◆ Text ◆
_ _ _ _ _ _ _
Over the course of my writing career, I’ve been known to produce the occasional ranking or two or several dozen, and I can tell you from experience that there’s a weird thing that happens when you put together any kind of top five or top 10: People get mad.
OK, that’s not the weird part, because these days you lose your internet account if you go a full day without being furious at some random opinion you were exposed to just because you went specifically looking for it. But it’s the way people get mad: They’ll swear a certain player or team or whatever absolutely deserves to be on the list, without making any kind of case for which spot it should take.
So if you say that the five best players in NHL history are Wayne Gretzky, Mario Lemieux, Bobby Orr, Gordie Howe and Rocket Richard, somebody will show up and be furious that your list doesn’t include Jaromir Jagr or Sidney Crosby or Nicklas Lidstrom. They don’t seem to want you to take anyone off of your list, mind you, they just want their guy there, too.
And I get it. When you hear terms like “top five” or “top 10,” they feel more like labels or tiers, a badge that can be earned for being near the top of the mountain. But the obvious problem here is that’s not how numbers work. There might be eight or nine players who could have a top five case, but the number five doesn’t care. There are five spots, you get five names, and that’s just how it works, even if it means seemingly deserving candidates have to be left off.
All of which is to say this week’s top five was an ordeal because it feels like there are more than five teams in the league that deserve a spot right now. This has been an ongoing theme this year, one that has as many as 14 teams looking like genuine contenders. I’ve only got five spots to work with, and that doesn’t leave a lot of room for subtlety. Your favorite team is either in and you’re happy or they’re out and I’m an idiot.
_ _ _ _ _ _ _
◆ Instructions to follow ◆
Repeat, word for word, the stretch of the rankings column starting at "And I get it." and ending at "be left off.". The rankings column is all that matters here; the data after it plays no part.

◆ Collected data ◆
_ _ _ _ _ _ _
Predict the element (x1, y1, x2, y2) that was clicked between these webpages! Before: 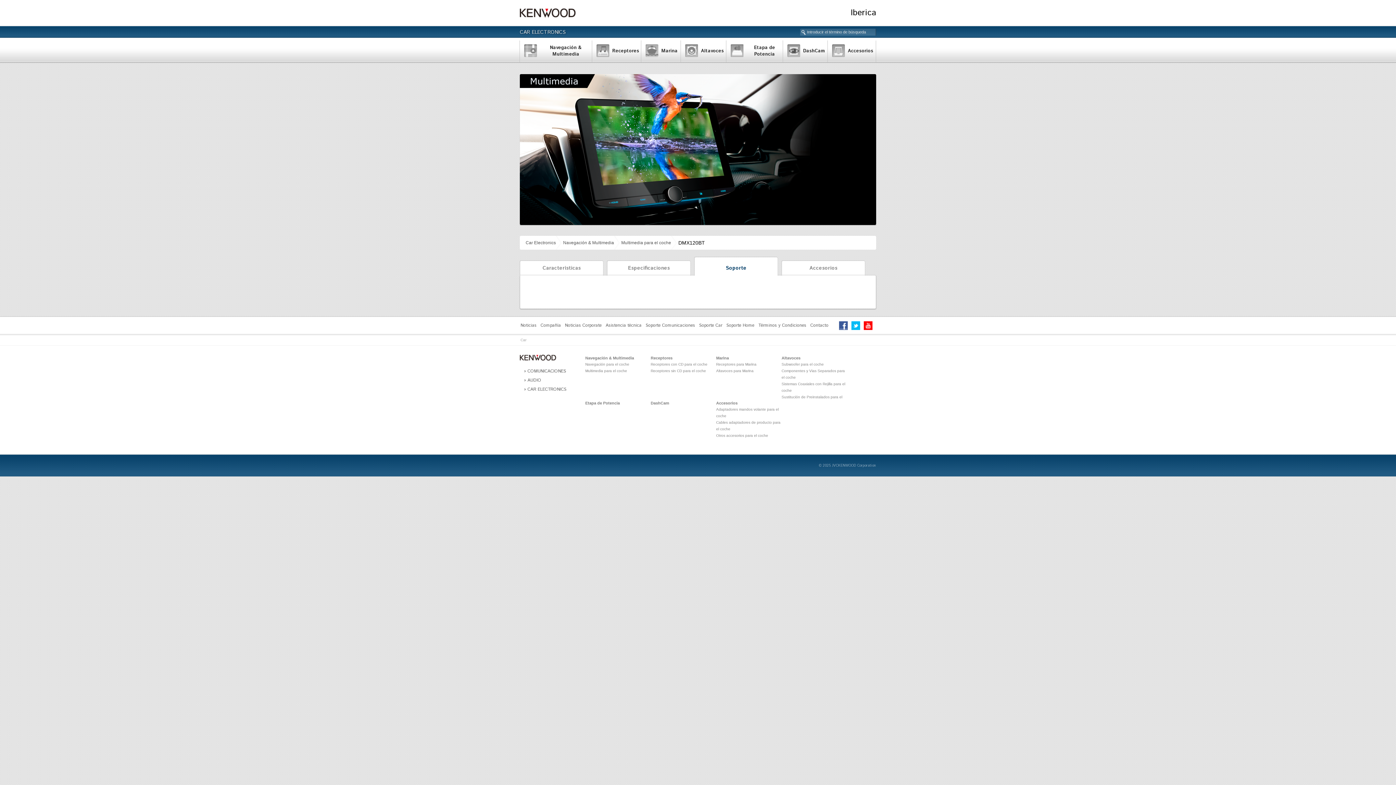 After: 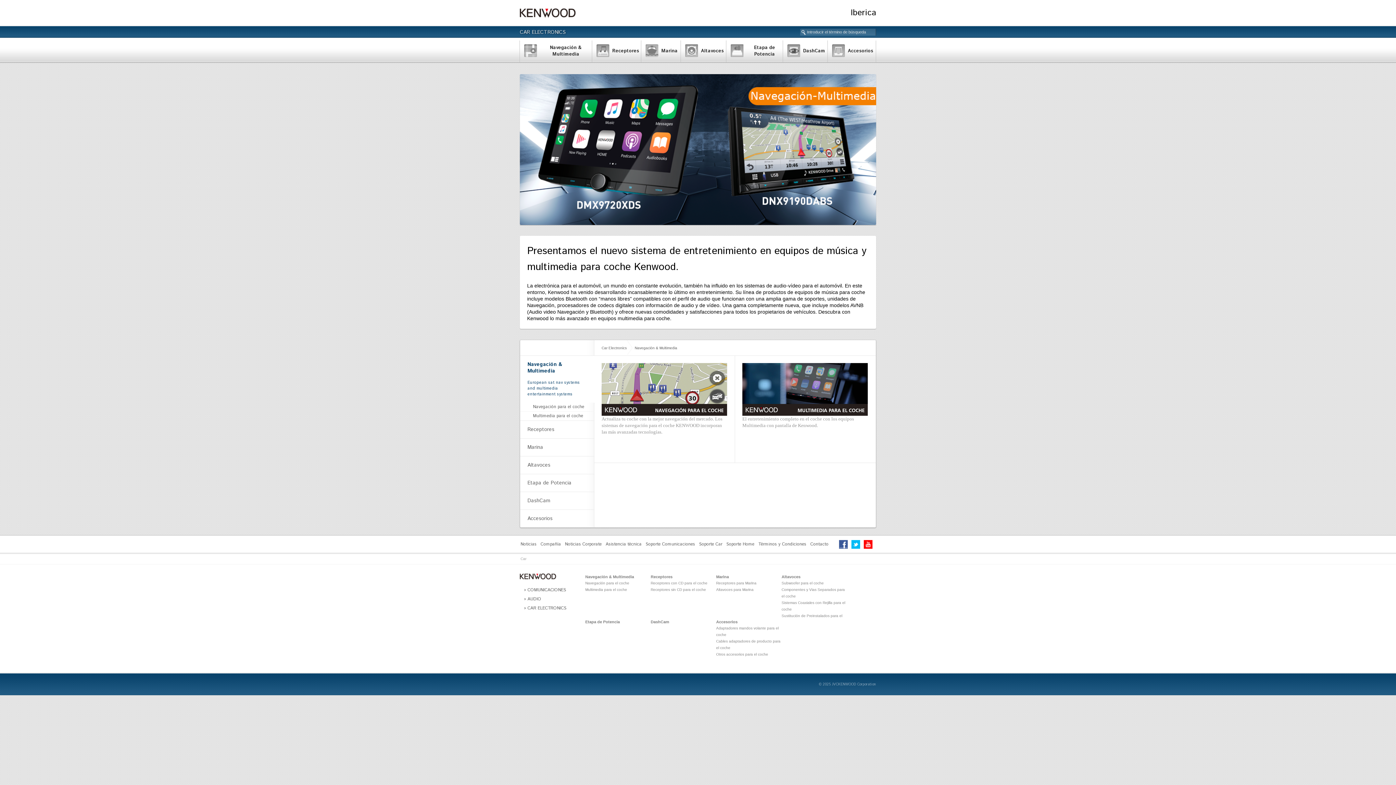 Action: label: Navegación & Multimedia bbox: (563, 236, 614, 249)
_ _ _ _ _ _ _
◆ Complete answer ◆
And I get it. When you hear terms like “top five” or “top 10,” they feel more like labels or tiers, a badge that can be earned for being near the top of the mountain. But the obvious problem here is that’s not how numbers work. There might be eight or nine players who could have a top five case, but the number five doesn’t care. There are five spots, you get five names, and that’s just how it works, even if it means seemingly deserving candidates have to be left off.